Garima Gupta (b. 1985) is a researcher and artist based in New Delhi, India. She documents micro-stories and events considered tenuous in ecological wars. In brining these flotsams of ecological wreckage, her work invites us to witness as this refuse transforms into molecules of loss, migration, wants, imaginations, obsessions, frivolity and attachment - beckoning a change with and within, for a radically robust future of our ecosphere.
Her fieldwork confides in drawing, film making and writing as a petition for documenting fringe narratives and critical auditing of archives - speculating, fabulating - that which is not uttered and seldom imagined. Recent sites of her inquiry include Ladakh, Sikkim, Kalimpong, Darjeeling and Spiti Valley. Here, she has been developing a long-term project on the medicinal plants of the trans-Himalayan belt, documenting traditional knowledge systems, the urgent impacts of climate change on these species and the consequences of their loss for the ancient knowledge systems of Himalayan ecosystems.
Geographies of past fieldwork include Papua New Guinea, Indonesia and Thailand where she had been documenting trade in wildlife.
Her 5-year long research project based on fieldwork in Papua New Guinea and Southeast Asian archipelago culminated into a solo show, Filed Under: a/muse/um at TARQ, Mumbai in 2020. Her group shows include, Our Conspiring Hosts (Delhi, India), NAYA ANJOR (Delhi, India), EVENT, MEMORY, METAPHOR (Mumbai, India), A BEAST, A GOD AND A LINE at Dhaka Art Summit (Bangladesh), Para Site (Hong Kong) and Museum of Modern Art (Poland), Kunsthall Trondheim (Norway). Her works are in the collection at Kiran Nadar Museum of Art, New Delhi. Her artworks on minerals from the Peabody collection were featured under the project Out of Place: A British Mineralogy at Yale University in 2021. Most recently, she was the Visiting Artist Fellow at the Mittal Institute, Harvard University in 2023.

### [Data to examine]
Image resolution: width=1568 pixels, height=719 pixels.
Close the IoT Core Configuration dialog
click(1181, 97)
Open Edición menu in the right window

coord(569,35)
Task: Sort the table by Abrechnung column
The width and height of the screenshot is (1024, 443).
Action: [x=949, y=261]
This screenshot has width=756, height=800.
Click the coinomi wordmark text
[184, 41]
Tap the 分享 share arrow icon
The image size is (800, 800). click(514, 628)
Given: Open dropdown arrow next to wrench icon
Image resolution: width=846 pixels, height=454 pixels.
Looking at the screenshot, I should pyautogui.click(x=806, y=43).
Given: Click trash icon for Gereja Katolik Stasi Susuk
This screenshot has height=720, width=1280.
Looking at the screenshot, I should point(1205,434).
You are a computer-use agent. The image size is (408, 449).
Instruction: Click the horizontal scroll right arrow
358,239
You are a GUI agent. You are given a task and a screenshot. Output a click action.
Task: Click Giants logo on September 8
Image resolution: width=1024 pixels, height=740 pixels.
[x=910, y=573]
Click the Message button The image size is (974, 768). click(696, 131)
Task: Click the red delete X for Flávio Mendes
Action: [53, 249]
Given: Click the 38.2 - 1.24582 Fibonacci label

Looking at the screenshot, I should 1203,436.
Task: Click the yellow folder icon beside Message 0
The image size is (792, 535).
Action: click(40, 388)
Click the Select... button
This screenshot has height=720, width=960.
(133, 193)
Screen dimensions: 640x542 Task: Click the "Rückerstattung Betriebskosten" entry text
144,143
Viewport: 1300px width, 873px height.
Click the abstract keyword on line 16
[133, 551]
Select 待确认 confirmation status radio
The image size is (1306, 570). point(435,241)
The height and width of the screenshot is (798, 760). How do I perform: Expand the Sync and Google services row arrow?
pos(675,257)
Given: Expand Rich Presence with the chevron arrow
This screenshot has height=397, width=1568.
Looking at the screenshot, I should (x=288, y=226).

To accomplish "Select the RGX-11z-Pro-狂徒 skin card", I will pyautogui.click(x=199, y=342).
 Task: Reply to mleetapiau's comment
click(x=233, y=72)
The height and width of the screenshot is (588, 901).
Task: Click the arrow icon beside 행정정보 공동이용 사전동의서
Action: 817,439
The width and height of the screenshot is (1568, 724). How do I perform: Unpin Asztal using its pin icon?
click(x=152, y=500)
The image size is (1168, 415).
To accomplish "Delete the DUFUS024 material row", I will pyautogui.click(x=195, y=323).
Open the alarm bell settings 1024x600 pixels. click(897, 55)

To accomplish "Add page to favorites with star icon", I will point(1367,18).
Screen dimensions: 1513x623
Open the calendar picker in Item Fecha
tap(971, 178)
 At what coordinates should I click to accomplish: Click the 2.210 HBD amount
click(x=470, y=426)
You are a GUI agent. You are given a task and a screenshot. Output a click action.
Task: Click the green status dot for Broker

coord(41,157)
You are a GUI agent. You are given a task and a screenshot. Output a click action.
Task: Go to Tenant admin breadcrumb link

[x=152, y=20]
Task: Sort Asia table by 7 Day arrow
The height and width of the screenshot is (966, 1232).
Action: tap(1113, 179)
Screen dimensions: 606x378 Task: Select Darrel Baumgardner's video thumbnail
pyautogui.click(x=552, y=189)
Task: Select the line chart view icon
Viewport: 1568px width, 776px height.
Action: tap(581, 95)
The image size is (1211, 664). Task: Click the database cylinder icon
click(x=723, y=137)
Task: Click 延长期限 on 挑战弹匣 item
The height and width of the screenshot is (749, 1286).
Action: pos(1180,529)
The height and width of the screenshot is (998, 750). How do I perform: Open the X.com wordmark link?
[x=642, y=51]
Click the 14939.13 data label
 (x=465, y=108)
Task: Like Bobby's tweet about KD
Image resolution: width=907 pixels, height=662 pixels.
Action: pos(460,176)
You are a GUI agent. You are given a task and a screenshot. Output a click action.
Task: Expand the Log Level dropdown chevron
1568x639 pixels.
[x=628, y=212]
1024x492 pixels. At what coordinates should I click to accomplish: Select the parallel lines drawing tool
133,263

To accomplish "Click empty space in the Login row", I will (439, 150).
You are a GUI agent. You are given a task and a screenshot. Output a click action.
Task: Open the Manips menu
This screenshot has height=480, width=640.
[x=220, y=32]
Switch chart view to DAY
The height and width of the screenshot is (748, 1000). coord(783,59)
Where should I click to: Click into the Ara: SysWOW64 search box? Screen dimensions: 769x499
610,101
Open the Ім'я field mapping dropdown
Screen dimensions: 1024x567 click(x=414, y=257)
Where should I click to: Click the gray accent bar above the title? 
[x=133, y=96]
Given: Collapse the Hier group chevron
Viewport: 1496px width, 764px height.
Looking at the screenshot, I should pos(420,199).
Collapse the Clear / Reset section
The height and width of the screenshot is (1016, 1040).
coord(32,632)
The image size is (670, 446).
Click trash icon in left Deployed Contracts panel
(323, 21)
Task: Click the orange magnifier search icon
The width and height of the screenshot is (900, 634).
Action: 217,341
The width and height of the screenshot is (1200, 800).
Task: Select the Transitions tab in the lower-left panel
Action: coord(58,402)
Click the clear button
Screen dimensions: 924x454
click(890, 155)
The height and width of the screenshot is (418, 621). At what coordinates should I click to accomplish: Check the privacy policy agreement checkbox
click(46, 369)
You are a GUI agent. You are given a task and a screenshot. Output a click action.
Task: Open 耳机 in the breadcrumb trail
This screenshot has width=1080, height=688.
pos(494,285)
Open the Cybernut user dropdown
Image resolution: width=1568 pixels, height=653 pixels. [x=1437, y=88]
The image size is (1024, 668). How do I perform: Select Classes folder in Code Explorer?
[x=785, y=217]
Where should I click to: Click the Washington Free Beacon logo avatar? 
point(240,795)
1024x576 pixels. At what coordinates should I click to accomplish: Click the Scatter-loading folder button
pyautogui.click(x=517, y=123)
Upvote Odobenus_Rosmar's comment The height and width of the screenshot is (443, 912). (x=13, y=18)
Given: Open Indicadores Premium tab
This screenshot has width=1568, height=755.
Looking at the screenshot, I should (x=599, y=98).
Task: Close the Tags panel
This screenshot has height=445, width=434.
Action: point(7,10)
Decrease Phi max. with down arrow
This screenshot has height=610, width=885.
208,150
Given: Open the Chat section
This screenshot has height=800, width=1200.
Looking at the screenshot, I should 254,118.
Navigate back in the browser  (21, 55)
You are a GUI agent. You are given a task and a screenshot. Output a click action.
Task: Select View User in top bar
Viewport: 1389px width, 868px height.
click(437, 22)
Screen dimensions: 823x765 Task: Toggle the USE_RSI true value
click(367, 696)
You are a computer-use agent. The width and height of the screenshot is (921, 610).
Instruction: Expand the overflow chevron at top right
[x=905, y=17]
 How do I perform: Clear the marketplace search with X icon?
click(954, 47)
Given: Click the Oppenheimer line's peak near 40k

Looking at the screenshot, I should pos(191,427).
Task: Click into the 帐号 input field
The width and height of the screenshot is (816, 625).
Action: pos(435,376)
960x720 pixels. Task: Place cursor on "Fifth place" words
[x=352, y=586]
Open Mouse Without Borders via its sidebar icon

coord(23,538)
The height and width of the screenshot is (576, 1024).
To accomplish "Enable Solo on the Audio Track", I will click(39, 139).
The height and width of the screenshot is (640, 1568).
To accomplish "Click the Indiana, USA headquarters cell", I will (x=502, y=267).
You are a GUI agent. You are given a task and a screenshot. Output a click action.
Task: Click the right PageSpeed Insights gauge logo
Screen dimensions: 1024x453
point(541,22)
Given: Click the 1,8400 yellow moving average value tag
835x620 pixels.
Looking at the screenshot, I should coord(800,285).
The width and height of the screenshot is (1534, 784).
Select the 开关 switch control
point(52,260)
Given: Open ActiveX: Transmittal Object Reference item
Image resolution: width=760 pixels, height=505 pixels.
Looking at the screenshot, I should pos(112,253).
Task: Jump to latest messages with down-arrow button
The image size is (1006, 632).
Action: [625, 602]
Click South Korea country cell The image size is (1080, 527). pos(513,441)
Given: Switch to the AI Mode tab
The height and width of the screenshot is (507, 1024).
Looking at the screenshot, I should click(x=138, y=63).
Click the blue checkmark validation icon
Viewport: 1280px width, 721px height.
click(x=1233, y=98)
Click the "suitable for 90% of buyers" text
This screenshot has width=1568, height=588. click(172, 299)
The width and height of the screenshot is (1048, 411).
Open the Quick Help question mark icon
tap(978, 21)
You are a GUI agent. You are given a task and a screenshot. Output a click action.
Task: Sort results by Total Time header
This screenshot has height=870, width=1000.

### [Goal of the exercise]
Copy out the passage of the artist biography from "Garima Gupta (b." up to and including "of our ecosphere.". None of the rows are needed here.

### [Task result]
Garima Gupta (b. 1985) is a researcher and artist based in New Delhi, India. She documents micro-stories and events considered tenuous in ecological wars. In brining these flotsams of ecological wreckage, her work invites us to witness as this refuse transforms into molecules of loss, migration, wants, imaginations, obsessions, frivolity and attachment - beckoning a change with and within, for a radically robust future of our ecosphere.